§ **Input for this task**
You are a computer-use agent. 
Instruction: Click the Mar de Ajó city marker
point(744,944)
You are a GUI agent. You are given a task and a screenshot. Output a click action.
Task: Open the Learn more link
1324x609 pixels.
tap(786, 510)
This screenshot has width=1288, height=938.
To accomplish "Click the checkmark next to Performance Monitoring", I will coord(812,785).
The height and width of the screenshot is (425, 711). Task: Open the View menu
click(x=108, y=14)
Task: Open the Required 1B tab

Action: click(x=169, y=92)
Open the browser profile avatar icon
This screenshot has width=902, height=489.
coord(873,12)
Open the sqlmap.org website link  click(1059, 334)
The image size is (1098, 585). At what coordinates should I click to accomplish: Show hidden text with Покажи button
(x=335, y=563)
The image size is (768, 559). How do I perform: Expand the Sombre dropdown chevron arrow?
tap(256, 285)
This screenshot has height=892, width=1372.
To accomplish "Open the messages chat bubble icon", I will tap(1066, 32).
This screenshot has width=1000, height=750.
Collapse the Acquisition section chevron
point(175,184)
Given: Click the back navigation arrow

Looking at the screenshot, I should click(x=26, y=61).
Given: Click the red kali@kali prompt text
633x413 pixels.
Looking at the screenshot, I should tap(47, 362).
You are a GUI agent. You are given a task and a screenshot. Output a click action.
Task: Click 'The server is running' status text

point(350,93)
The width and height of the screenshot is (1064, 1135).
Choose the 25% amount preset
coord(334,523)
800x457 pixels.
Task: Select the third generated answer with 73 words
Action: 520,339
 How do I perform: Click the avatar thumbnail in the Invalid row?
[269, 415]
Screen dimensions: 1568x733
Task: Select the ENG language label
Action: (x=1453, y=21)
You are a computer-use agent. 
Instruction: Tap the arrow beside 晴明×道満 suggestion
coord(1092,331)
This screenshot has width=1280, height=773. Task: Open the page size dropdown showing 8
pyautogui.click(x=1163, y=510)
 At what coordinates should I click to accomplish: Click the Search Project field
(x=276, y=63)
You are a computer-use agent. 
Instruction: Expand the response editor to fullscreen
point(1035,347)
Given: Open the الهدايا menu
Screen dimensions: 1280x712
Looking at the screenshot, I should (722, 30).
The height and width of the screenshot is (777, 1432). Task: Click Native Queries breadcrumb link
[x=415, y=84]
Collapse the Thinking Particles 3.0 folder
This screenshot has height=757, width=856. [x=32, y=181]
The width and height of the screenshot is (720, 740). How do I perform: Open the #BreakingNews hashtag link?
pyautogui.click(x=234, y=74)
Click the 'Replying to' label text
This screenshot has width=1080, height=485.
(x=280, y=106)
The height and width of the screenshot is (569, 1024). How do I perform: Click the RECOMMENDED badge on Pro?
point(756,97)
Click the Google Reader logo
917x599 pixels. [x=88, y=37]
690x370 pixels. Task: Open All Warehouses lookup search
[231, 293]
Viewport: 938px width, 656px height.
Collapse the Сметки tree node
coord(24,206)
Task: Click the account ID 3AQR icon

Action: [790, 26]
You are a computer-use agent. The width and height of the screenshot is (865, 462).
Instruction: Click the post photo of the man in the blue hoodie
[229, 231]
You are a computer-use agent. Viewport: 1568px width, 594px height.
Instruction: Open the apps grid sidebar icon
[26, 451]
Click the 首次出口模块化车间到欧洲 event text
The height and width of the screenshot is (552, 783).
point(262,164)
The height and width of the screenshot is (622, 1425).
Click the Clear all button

§ **Activity**
Every line in the listing that holds "will" belongs in the answer.

§ **Output for this task**
To accomplish "Click the checkmark next to Performance Monitoring", I will coord(812,785).
To accomplish "Open the messages chat bubble icon", I will tap(1066, 32).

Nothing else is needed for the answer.